O rio Tejo não pode ser apropriado para lucro destas empresas concessionárias em prejuízo de tantas comunidades ribeirinhas ao longo do Tejo.
Temos que unir esforços para pedir a revisão da Convenção de Albufeira com caudais verdadeiramente ecológicos, porque a água existe.
E tanto existe que, entre junho e setembro, foram atingidos os valores máximos de caudais médios diários que afluíram este ano de Espanha para Portugal, de magnitude semelhante aos verificados no meses de inverno com maiores afluências, em Dezembro e Janeiro, além de que, neste mês de setembro de 2019, foram realizadas volumosas descargas de água das barragens da Estremadura espanhola, de 239 hm3 em Alcântara, 175 hm3 em Cedillo e 43hm3 em Gabriel e Galan, ou seja, uma descarga da barragem de Cedillo que representa 6,5% dos 2.700 hm3 de caudal anual acordado na Convenção de Albufeira a ser enviado por Espanha.
Este comportamento de vazamento das barragens espanholas de Alcântara e Cedillo está a “secar” a albufeira de Cedillo e os rios Pônsul e Sever que nela confluem (ver vídeo aqui), sendo contraditório com as reduzidas disponibilidades de água verificadas no início de setembro, significativamente inferiores ao registado em 2017 e à média dos últimos 10 anos, de 47,18% em Alcântara e 75,38% em Cedillo, e com um balanço hídrico negativo em termos de precipitação, evapotranspiração e humidade do solo. 

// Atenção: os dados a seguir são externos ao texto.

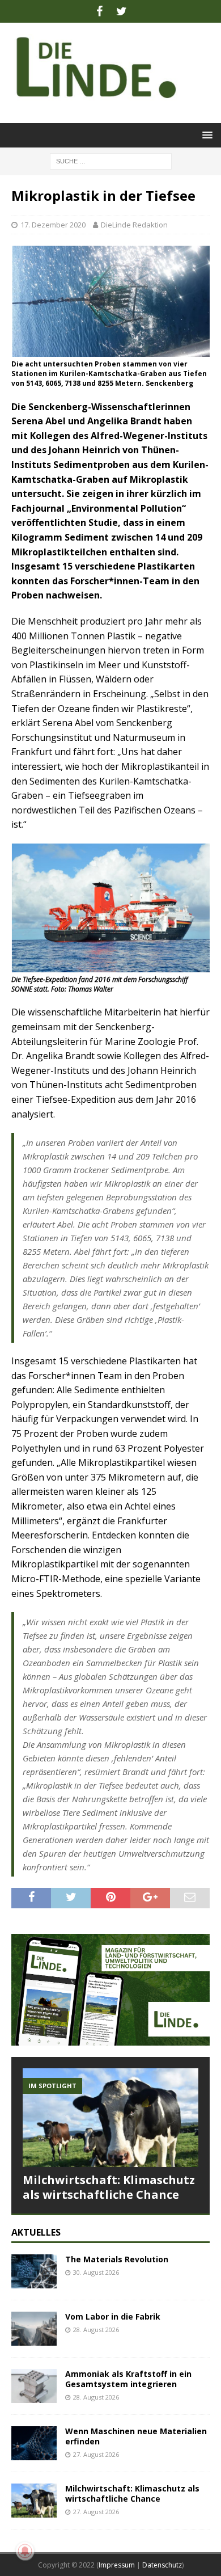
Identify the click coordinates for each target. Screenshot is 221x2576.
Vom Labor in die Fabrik (112, 2316)
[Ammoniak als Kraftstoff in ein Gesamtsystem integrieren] (34, 2386)
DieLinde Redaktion (134, 225)
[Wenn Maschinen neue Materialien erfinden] (34, 2443)
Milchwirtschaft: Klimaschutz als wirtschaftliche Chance (109, 2187)
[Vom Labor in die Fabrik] (34, 2329)
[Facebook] (99, 11)
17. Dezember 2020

Também não se aceita que esta “seca” da albufeira de Cedillo e dos rios Sever e Pônsul resulte de descargas com a finalidade de Espanha garantir o cumprimento da Convenção de Albufeira.
Com efeito, em maio do ano corrente o nível de armazenamento daquelas barragens era ligeiramente superior ao registado em 2017, na mesma semana, e não consta que nesse ano não tenha sido cumprida a Convenção de Albufeira.
No ano de 2017, ao invés das enormes descargas registadas este ano desde o passado mês de junho, foi realizada uma gestão mais criteriosa e regular dos caudais que permitiu chegar a novembro com níveis de armazenamento nas barragens de Alcântara e Cedillo iguais à média dos últimos 10 anos ao mesmo tempo que Espanha cumpria os regimes de caudais previstos na Convenção de Albufeira, provando assim que tal meta também seria possível de alcançar no ano corrente.
Relembramos ainda que 2018 foi um ano de muita precipitação, o que permitiu entrar no ano hidrológico que agora terminou com níveis de armazenamento ligeiramente superiores à média dos últimos 10 anos.
Na verdade, era possível cumprir a Convenção de Albufeira sem estas intensas descargas das barragens não fosse a já referida inadequada gestão que fazem das reservas de água, meramente assente em critérios de maximização do lucro da produção hidroelétrica.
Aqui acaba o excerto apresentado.